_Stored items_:
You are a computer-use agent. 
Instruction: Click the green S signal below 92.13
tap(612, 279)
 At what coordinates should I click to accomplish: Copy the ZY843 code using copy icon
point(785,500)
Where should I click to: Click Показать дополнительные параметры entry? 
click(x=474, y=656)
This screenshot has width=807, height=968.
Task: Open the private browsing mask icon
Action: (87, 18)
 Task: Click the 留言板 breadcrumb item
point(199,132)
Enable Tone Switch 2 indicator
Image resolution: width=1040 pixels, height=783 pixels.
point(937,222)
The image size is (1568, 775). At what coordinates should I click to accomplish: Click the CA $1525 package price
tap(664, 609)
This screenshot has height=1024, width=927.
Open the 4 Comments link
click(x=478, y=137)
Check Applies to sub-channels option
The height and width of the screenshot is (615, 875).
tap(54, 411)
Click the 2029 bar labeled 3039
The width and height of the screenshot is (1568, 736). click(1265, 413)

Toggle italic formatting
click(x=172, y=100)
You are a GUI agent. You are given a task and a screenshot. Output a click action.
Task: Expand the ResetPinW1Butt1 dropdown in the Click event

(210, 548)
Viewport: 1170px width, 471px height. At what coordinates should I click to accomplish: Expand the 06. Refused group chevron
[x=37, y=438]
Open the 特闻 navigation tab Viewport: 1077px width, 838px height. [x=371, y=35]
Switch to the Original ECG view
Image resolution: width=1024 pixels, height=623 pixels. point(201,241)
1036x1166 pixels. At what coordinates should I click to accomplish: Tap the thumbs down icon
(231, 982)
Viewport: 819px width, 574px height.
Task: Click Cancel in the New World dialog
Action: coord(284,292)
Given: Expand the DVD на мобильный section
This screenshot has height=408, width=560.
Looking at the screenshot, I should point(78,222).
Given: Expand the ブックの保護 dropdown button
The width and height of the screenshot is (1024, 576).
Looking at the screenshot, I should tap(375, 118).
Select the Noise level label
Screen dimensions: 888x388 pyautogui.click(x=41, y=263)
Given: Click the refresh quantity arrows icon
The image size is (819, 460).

_ASSIGNMENT_: When a line in the records holds the string "agent", copy that line.

_ANSWER TO THIS EXERCISE_:
You are a computer-use agent. 
You are a GUI agent. You are given a task and a screenshot. Output a click action.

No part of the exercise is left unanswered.